Corea del Norte: circo de tres pistas

Corea del Norte vuelve a ser noticia a nivel internacional. Probó su misil modelo Hwasong-15 que, según los expertos, es capaz de alcanzar blancos a 13 mil kilómetros de distancia. Esto se basa en el análisis de la trayectoria que tuvo el misil que alcanzó una altitud de 4,475 kilómetros, 11 veces más que la que tiene la estación espacial internacional. Esto, naturalmente, ha puesto en alarma roja a la comunidad internacional, especialmente a Estados Unidos que, con esto demuestra que los esfuerzos hechos por su presidente Donald Trump durante su reciente gira a Asia, donde se entrevistó algunos líderes de la región, destacando la reunión con el presidente chino Xi Jinping, fueron estériles. El aprendiz de diplomático fracasó en su intento de presionar a China para que Corea del Norte abandone sus ensayos balísticos y pruebas nucleares.
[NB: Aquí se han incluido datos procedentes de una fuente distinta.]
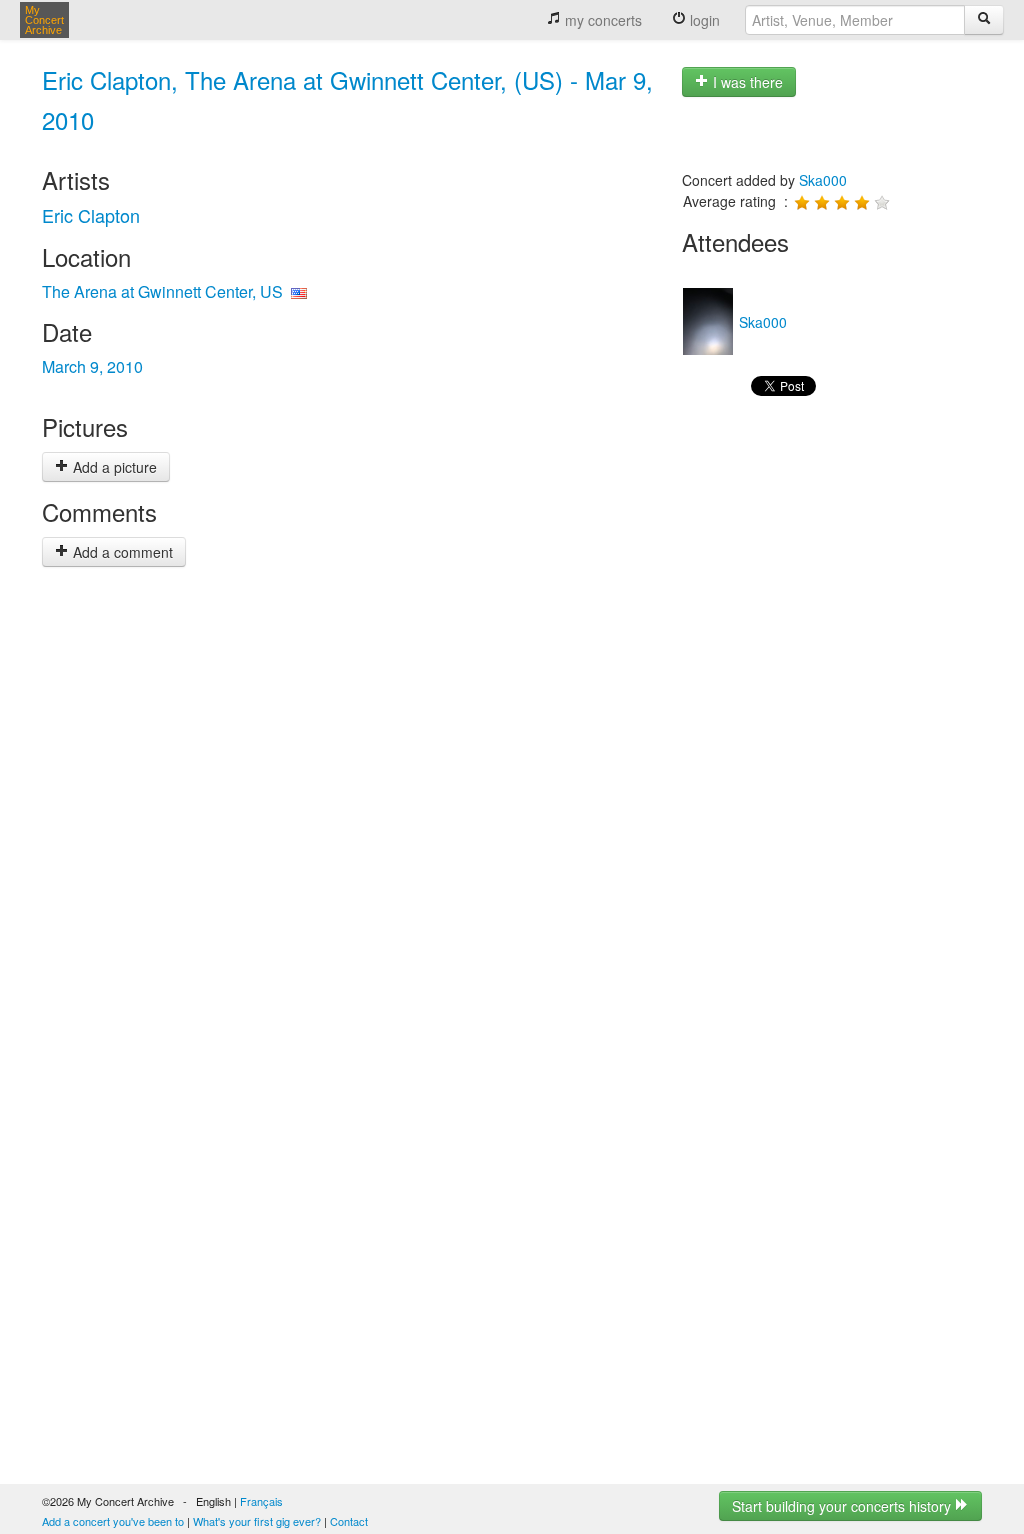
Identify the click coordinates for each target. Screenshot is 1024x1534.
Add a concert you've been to (113, 1521)
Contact (349, 1521)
No es un secreto que China tiene ambiciones que van más allá de su zona de influencia regional. En el seno del pasado 19 Congreso del Partido Comunista Chino se anunció el objetivo de lograr ser una potencia global para el año 2050. Para ello no sólo necesita de su estrategia geoeconómica a través del programa de la nueva ruta de la seda, que promete recursos millonarios a los países que decidan participar en el mismo en el esquema denominado cooperación sur-sur; también se debe de jugar en el terreno geopolítico.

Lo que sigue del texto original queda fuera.